Delirium éthylique chez les sénateurs
On ne sait pas si c’était à l’heure de l’apéro, quand le pastis embrume les esprits, en tout cas les sénateurs ont adopté un dispositif stupéfiant contre l’usage des stupéfiants par les mineurs. Pas pour les majeurs qui, eux, on le sait, ne se droguent qu’au beaujolais ou à la gnole. Jusqu’à 10 ans de prison et 300 000 euros d’amende pour « provocations directes à transporter, détenir, offir ou céder des stupéfiants dirigées vers un mineur ou commises dans les établissements d’enseignement ou d’éducation ou dans les locaux de l’administration et aux abords de ceux-ci ». A titre de comparaison, 10 ans de prison, c’est à peu près le tarif pour un meurtre sordide ou un assassinat. On a les références morales qu’on peut, quand on est sénateur. Des sénateurs qui n’ont sans doute pas lu les rapports sortis d’un peu partout ces derniers mois montrant à quel point l’alcool était devenu, chez les jeunes, la drogue la plus consommée. Oui mais voilà, pour nos braves parlementaires, non seulement l’alcool n’est pas une drogue, mais c’est un élément de la culture française. D’ailleurs, le lobby de l’alcool est comme chez lui au Parlement et il n’est pas question de se fâcher avec des gens qui vous rapportent de si belles élections. Et 40 000 morts par an.

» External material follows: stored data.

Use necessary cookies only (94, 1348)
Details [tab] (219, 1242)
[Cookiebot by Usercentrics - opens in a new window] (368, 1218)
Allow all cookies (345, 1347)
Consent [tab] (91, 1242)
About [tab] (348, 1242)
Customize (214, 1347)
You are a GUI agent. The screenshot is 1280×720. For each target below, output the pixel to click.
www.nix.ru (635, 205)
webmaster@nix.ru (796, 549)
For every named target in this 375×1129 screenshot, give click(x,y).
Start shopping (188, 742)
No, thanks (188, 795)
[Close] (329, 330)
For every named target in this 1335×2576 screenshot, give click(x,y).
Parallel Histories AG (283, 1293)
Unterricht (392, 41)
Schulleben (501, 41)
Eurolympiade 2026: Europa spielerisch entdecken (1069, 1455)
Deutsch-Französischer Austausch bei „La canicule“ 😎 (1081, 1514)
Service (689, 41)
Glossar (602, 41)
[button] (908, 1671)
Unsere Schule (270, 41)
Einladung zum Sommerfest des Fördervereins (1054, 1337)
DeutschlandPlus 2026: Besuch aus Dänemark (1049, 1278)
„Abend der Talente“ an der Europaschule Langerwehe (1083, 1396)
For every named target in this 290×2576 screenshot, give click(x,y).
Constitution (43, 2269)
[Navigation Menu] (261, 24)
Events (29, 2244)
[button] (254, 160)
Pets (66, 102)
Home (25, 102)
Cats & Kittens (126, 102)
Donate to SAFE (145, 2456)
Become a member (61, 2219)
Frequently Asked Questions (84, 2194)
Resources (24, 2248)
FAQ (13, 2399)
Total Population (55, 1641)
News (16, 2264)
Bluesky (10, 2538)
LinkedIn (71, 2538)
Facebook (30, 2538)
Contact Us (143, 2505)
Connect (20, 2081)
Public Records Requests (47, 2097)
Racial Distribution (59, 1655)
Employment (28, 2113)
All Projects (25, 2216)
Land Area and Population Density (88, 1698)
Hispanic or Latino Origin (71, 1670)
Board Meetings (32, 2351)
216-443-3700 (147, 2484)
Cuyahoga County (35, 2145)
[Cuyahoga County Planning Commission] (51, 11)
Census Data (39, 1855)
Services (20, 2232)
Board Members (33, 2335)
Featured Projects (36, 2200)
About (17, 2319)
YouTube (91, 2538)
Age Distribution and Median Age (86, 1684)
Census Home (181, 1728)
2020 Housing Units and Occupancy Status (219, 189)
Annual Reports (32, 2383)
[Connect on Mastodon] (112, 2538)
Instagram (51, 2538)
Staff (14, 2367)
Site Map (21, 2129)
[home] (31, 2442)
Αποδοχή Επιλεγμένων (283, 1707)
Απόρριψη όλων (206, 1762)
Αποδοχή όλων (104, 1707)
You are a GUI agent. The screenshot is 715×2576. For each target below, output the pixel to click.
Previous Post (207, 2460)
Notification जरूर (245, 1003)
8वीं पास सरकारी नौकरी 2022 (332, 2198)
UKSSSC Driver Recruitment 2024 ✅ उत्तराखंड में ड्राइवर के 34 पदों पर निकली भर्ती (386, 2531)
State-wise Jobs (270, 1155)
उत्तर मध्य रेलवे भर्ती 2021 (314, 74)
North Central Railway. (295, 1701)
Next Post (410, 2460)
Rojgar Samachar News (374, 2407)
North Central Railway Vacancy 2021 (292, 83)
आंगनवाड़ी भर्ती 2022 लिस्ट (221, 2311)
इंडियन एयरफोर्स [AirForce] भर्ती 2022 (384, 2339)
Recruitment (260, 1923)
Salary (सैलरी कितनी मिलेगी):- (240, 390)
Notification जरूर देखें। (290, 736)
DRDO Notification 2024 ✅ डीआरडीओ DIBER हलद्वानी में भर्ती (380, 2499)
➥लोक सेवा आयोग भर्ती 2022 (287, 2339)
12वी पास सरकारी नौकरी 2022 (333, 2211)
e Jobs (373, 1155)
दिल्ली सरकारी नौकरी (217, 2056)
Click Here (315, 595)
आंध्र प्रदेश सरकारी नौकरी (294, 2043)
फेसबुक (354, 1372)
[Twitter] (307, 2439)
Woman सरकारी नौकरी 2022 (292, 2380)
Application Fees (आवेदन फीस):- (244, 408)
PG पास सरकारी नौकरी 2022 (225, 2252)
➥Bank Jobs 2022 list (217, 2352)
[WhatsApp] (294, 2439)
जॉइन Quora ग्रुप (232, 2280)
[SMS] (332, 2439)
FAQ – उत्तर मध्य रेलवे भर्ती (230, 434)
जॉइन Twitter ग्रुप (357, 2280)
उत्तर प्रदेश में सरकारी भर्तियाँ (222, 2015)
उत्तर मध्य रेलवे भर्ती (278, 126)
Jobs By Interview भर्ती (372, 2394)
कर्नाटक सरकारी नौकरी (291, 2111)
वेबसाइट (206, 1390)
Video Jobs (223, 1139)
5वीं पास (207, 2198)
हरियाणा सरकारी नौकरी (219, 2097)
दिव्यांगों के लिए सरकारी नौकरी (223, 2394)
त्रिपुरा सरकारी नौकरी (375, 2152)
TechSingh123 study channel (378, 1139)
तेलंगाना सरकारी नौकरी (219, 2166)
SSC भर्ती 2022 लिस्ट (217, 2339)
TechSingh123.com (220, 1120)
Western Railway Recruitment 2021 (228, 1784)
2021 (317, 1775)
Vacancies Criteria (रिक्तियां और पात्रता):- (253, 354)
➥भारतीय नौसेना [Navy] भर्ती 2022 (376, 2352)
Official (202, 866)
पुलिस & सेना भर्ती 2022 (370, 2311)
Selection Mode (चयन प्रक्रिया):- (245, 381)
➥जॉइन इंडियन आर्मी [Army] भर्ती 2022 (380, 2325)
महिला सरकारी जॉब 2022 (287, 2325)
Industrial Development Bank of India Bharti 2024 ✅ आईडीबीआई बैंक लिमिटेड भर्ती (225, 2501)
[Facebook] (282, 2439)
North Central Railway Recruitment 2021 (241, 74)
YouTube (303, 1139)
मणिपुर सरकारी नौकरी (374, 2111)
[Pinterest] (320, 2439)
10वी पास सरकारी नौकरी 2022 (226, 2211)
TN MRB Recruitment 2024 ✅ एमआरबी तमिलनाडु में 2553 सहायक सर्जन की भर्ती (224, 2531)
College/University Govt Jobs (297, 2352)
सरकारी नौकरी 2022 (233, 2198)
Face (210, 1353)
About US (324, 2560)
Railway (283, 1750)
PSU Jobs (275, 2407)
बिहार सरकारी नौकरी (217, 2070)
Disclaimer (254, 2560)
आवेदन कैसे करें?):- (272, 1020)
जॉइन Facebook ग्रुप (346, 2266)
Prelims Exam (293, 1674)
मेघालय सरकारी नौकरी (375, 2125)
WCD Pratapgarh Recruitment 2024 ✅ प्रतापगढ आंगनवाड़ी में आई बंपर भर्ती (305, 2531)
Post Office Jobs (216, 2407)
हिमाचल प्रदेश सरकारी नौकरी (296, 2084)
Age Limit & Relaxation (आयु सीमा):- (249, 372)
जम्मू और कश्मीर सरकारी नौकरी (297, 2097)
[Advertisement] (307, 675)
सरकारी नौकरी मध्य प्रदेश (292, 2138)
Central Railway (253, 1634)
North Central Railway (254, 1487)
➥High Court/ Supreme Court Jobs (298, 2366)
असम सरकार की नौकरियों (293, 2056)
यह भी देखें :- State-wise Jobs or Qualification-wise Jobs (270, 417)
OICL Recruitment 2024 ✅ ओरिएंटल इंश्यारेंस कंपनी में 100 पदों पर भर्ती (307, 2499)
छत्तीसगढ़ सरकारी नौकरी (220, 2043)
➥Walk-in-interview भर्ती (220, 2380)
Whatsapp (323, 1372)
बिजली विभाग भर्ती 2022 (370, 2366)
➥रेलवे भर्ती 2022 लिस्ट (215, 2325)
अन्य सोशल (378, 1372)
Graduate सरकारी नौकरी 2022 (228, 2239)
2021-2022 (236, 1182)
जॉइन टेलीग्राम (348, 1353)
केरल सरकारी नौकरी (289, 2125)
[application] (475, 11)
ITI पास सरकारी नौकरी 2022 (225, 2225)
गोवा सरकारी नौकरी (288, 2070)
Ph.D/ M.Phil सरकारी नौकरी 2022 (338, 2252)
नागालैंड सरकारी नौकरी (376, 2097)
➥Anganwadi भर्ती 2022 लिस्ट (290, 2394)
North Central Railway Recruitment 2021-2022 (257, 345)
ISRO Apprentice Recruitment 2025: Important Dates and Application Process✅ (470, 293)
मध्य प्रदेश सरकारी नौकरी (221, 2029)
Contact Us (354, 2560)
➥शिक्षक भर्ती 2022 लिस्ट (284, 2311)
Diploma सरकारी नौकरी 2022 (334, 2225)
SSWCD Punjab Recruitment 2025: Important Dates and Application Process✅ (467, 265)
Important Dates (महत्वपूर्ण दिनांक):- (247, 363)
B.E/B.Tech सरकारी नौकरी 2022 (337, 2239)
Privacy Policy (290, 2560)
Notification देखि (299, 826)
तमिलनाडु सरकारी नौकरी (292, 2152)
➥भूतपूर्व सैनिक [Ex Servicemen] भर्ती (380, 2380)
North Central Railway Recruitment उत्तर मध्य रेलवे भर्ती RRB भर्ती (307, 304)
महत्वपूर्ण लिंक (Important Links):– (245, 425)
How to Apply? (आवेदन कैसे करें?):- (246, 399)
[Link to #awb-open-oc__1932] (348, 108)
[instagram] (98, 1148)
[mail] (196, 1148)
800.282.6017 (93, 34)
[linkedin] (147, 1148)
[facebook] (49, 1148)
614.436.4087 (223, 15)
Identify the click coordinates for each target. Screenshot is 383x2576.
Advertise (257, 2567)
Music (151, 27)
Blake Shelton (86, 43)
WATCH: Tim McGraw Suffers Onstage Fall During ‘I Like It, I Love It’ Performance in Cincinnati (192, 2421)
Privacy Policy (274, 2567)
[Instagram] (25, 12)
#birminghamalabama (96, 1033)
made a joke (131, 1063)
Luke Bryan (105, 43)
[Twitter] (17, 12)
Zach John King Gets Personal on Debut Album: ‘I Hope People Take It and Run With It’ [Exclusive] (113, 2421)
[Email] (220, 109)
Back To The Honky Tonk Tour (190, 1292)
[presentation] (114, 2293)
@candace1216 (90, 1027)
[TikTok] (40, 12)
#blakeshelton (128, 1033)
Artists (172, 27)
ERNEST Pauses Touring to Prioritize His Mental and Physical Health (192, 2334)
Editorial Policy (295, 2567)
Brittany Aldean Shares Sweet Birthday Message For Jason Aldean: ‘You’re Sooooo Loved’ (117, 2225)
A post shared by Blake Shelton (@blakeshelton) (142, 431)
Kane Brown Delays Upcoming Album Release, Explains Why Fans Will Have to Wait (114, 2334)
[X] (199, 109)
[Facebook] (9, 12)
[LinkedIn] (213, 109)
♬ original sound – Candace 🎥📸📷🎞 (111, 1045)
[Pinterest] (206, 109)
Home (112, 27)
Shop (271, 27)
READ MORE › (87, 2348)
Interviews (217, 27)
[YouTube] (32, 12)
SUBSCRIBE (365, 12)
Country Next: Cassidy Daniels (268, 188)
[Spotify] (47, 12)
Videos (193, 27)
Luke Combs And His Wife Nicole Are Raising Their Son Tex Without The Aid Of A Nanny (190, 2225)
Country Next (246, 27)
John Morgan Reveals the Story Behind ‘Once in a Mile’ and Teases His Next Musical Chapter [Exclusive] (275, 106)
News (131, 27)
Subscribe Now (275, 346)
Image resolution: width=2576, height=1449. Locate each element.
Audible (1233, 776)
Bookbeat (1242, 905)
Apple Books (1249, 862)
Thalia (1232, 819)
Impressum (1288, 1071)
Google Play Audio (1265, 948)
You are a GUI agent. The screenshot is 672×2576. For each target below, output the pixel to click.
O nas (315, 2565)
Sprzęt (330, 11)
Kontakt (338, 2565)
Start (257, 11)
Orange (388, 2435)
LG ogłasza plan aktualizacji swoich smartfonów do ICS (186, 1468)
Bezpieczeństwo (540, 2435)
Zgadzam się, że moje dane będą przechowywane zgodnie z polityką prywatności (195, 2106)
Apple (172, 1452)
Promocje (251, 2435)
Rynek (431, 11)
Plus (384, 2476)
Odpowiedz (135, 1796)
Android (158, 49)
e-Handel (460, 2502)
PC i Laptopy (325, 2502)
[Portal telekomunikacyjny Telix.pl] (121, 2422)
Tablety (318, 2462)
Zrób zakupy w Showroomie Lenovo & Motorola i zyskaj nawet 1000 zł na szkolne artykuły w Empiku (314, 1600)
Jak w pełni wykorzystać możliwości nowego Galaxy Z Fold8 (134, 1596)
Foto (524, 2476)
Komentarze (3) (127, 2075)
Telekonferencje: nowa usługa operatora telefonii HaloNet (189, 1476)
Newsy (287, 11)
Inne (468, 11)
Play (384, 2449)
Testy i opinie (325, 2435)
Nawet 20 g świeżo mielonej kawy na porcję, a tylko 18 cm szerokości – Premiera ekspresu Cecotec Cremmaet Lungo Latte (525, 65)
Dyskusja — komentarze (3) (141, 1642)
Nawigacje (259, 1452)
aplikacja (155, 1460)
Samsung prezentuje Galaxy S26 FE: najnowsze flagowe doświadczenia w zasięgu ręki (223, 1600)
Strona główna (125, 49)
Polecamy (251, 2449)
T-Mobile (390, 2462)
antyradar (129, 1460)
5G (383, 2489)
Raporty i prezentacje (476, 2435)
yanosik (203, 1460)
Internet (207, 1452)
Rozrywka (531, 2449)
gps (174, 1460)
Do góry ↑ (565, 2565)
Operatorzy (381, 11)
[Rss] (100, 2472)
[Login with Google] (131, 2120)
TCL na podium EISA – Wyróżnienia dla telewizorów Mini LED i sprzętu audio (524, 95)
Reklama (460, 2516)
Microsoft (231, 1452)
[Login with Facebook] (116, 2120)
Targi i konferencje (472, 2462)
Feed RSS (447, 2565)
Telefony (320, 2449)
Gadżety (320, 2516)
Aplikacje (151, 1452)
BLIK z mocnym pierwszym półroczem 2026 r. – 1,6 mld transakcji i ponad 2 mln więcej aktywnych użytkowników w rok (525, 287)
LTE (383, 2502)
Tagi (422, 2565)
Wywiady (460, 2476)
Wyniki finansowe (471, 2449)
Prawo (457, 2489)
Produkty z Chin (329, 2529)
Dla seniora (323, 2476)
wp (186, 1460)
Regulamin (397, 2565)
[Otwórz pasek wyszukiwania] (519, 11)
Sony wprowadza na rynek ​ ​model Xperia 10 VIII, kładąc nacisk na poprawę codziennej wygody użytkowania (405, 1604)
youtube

On est même autorisé à se demander si l’augmentation de la consommation d’alcool chez les jeunes n’est pas à mettre en rapport avec une certaine stagnation observée pour le cannabis : pourquoi risquer bêtement la prison pour un joint alors que les grandes surfaces vous ouvrent toutes grandes leurs portes pour leur drogue légale ? Finalement, cette aggravation des sanctions contre les stupéfiants, en contribuant à la consommation accrue d’alcool, ce n’est pas autre chose qu’un signal fort adressé par les sénateurs à leurs copains pinardiers : « Amis électeurs, on vous envoie de nouveaux clients ! »
On dira encore que je fais du mauvais esprit.